Origin
Origin Of The ‘Granges’
George Jackson Churchward was, at the turn of the Twentieth Century, Britain’s foremost locomotive designer. Preoccupied with engineering excellence, Churchward conducted wide ranging experiments on locomotives to better understand their performance. He studied the best of continental practice and even went so far as to acquire French ‘compound‘ locomotives as test-beds to run on the Great Western system for experimental purposes. Under Churchward, Great Western locomotives acquired a reputation for precise construction, free steaming and free running. They were quite simply the best in the land and gave the Great Western an advantage over its competitors.

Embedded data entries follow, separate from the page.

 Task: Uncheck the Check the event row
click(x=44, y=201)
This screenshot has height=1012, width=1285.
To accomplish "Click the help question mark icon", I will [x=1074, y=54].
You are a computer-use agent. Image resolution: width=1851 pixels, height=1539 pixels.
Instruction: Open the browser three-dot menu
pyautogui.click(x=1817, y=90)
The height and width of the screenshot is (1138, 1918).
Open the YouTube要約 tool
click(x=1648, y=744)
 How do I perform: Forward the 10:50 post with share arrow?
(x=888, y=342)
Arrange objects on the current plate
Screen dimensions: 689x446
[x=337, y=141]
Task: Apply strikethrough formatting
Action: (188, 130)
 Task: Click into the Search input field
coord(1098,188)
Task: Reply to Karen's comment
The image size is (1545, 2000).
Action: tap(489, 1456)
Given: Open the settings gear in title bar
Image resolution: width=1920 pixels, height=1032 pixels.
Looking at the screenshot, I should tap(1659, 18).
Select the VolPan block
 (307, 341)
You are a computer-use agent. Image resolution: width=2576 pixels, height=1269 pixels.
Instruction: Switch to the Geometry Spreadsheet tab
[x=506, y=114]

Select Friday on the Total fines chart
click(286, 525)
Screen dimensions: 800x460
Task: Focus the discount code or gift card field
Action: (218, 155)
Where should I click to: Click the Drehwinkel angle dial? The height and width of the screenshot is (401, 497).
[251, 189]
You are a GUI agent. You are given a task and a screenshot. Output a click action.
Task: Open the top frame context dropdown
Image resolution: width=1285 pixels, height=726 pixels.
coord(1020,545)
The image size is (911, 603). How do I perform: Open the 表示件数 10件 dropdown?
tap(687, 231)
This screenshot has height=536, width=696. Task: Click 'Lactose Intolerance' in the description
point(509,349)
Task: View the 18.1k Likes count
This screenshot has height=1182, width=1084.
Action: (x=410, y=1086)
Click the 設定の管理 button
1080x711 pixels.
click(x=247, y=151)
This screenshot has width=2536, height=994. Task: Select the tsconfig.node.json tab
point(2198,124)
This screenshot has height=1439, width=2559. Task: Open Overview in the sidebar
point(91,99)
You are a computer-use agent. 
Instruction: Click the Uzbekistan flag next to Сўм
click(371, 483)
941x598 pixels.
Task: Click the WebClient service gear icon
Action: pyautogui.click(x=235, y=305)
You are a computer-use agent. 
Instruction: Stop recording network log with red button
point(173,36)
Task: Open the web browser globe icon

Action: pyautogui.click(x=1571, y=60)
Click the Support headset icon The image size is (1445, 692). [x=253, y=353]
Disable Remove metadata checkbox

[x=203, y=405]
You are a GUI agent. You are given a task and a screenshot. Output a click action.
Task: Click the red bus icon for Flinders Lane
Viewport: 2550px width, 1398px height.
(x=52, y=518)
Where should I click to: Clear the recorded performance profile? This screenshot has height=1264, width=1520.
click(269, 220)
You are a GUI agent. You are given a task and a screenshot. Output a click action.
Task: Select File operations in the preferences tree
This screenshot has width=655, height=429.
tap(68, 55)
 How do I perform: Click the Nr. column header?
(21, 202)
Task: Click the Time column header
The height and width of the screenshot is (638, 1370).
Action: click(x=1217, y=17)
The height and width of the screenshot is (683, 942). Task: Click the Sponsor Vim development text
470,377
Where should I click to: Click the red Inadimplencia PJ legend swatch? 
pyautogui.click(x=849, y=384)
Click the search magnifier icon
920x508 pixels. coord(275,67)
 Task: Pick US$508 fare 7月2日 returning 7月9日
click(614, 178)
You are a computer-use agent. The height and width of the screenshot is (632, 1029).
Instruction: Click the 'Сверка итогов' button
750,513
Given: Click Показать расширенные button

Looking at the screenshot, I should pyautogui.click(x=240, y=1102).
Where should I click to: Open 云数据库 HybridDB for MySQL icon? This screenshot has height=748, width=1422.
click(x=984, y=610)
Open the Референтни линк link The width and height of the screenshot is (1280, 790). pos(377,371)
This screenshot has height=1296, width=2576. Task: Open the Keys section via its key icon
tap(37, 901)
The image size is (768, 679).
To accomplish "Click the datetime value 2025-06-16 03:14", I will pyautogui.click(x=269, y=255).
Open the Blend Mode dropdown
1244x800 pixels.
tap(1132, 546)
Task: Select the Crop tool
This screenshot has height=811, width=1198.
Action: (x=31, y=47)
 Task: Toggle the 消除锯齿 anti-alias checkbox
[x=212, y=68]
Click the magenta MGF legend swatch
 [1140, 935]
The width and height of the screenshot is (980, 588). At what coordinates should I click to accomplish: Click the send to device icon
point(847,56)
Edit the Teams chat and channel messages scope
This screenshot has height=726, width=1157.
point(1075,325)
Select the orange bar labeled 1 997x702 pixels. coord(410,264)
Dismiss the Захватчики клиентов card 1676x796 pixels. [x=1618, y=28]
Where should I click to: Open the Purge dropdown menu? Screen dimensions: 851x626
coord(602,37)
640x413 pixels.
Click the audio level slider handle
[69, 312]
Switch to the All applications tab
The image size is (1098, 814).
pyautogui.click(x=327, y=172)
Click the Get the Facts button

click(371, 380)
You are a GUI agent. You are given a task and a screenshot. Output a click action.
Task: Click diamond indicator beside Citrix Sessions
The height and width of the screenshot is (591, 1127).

It was at this time that Churchward mapped out a family of locomotives that he believed would satisfy all the Great Western’s requirements. Amongst the family was to be a locomotive with a 4-6-0-wheel arrangement, 5ft 8in diameter driving wheels and the standard Great Western ‘No. 1’ boiler. They would be mixed traffic locomotives, employed on a wide range of duties from express passenger work to heavy freight. The locomotive was never built during Churchward’s career, but thirty-five years later his successor Charles Benjamin Collet designed the ‘Grange’ class that exactly fitted the description. Actually the ‘Granges’, like their sisters the ‘Manors’, were partly ‘re-cycled‘, around half the parts coming from other life-expired locomotives. Construction began at Swindon Works in 1936 and was completed in 1939, at an average cost of £5,000 per locomotive. In all 80 were built, though it is likely that many more would have been built but for the onset of war and the imposition of Government control of national locomotive construction.